= TEXT PASSAGE =
____

From there, however, came a role on the Three’s Company spinoff The Ropers; regular TV work in shows like Hill Street Blues and The Larry Sanders Show, for which he was nominated for four Emmy Awards; a scene-stealing part in The Hangover franchise; and, of course, his defining work in Arrested Development. And given that resume, he understands why people are so astonished by his casting in a role like Maura in Transparent, let alone his delicate, heartbreaking performance.
“I would be skeptical, too, if someone said, ‘That guy from The Hangover, he’s doing this role,’” Tambor says. “Because there’s been enough vulgarism and misrepresentation [of the trans community] over the years.”
But sitting with Tambor and hearing the informed, complicated, and, most importantly, correct vocabulary he uses to talk about trans issues, it’s clear he’s not just done his homework, but he’s taken on a cause, of sorts. “I don’t think I’m the answer,” he says, when we discuss the encouraging response the series is already getting from the trans community. “But I think I’m one of the answers. This show is throwing some light on something that needs to be thrown light on, and I’m just hoping we move that conversation along.”
There’s one scene in particular in the pilot that Tambor says he’s gotten the biggest response to because of how brutally and honestly it portrays a reality of the community. Maura is in a support group—this is before Mort comes out to his family as Maura—and she’s recounting a traumatic experience where a cashier needed to see ID to complete a transaction. When Maura hands over her ID, which has Mort pictured, the harsh judgment she received is recounted in a wrenching monologue to the group.
“There was a time when I was wearing nail polish, and some evening after filming I didn’t take it off and went shopping after we wrapped, and I’d get clocked,” Tambor remembers. “People would look at me. I remember one guy just staring at me and shaking his head. And I went, ‘Remember this.’ A lot of that was my way in.”
It also helps that—and it probably also illuminates our collective ignorance and presumptiveness—that there’s a lot of Maura that Tambor has no problem relating to. “There’s an adage in acting: You’re stuck with a character, and the character is also stuck with you. So Maura has a bad knee. Maura has glasses. Maura can’t quite hear. Maura is 70 years old, which I think is a breakthrough, by the way, because she’s not a babe. I think she’s pretty, but there’s no mistaking that she’s 70.”
For all the talk of Transparent being important and progressive, a big question lingers over the project: Will anyone watch? Amazon Studios has not yet reached the same mainstream status with its original programming that Netflix—its most logical competitor—has. Critics are raving about the series, but as we all know, that doesn’t always transfer to tangible viewers.

____

= DATA SECTION =
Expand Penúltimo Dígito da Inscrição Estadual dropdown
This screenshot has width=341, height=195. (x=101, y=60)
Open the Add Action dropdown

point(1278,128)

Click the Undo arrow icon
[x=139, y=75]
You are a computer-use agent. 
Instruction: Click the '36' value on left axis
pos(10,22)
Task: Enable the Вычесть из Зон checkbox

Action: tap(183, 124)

____

= PROBLEM TO SOLVE =
In the passage about Tambor's role in Transparent, how old is Maura?

= EXPECTED ANSWER =
Maura is 70 years old.